>>>>

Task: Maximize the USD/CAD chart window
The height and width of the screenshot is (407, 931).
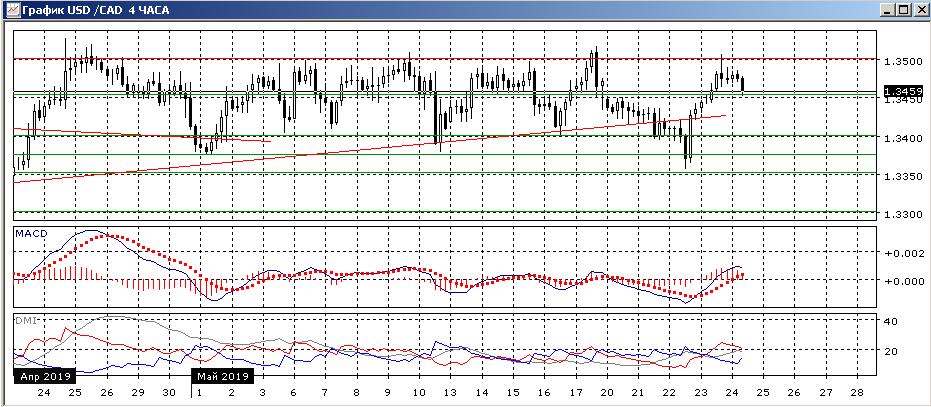Action: pyautogui.click(x=904, y=9)
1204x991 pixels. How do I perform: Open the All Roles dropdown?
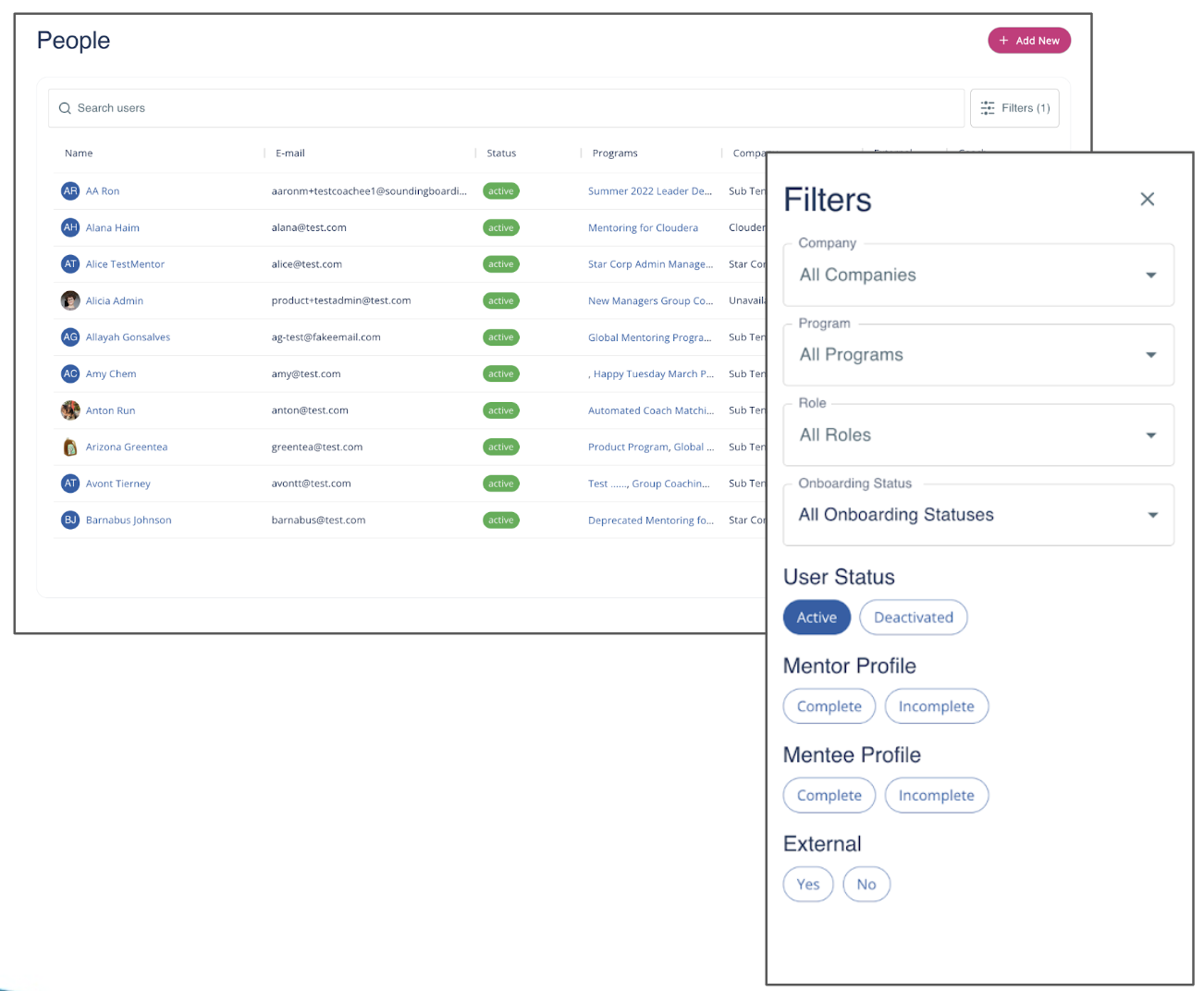coord(977,435)
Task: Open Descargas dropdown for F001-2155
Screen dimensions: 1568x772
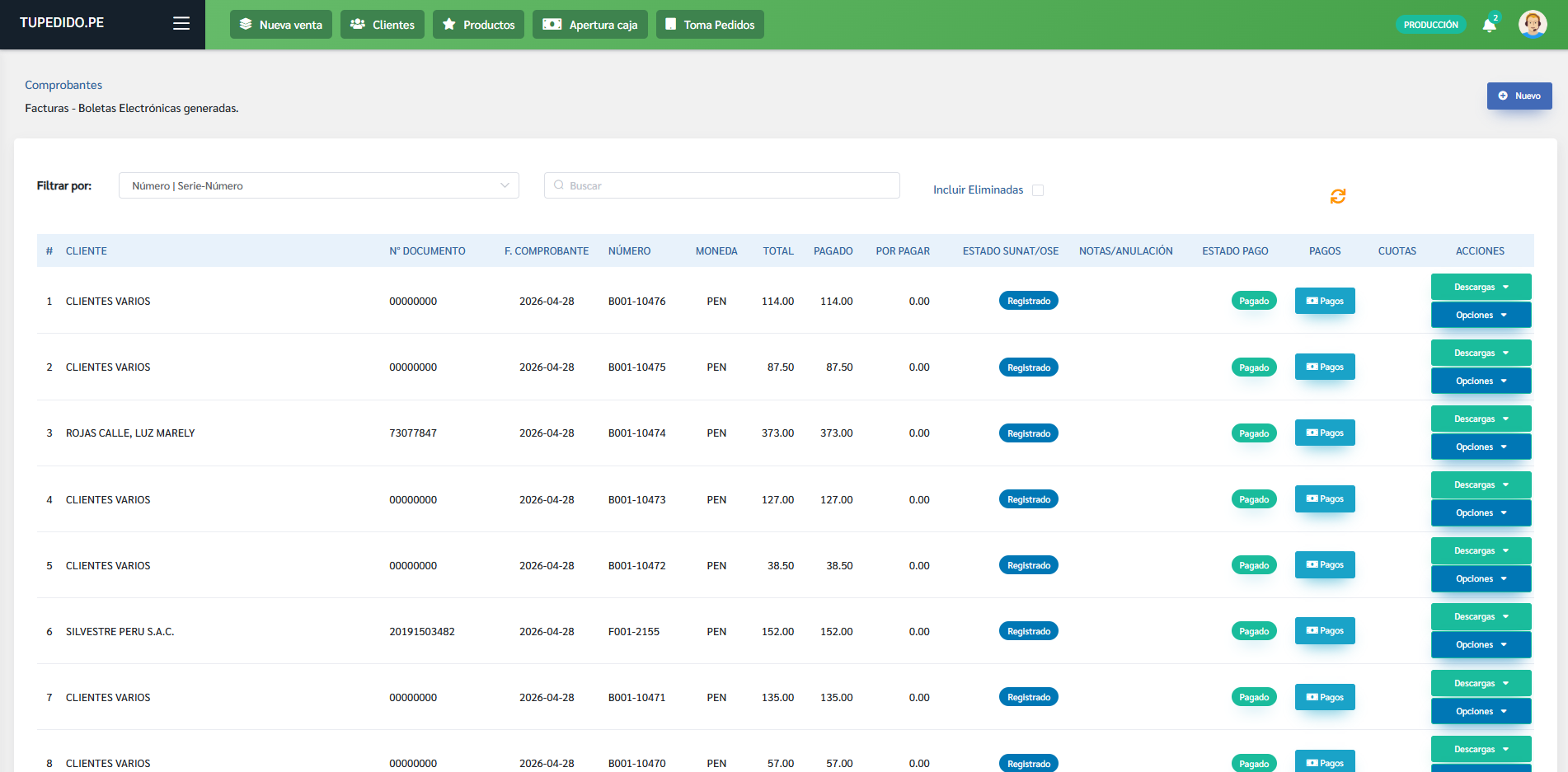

<<<<

- **EXERCISE PROMPT**:
List all lines above in which the string "Task" appears.

- **REPLY**:
Task: Maximize the USD/CAD chart window
Task: Open Descargas dropdown for F001-2155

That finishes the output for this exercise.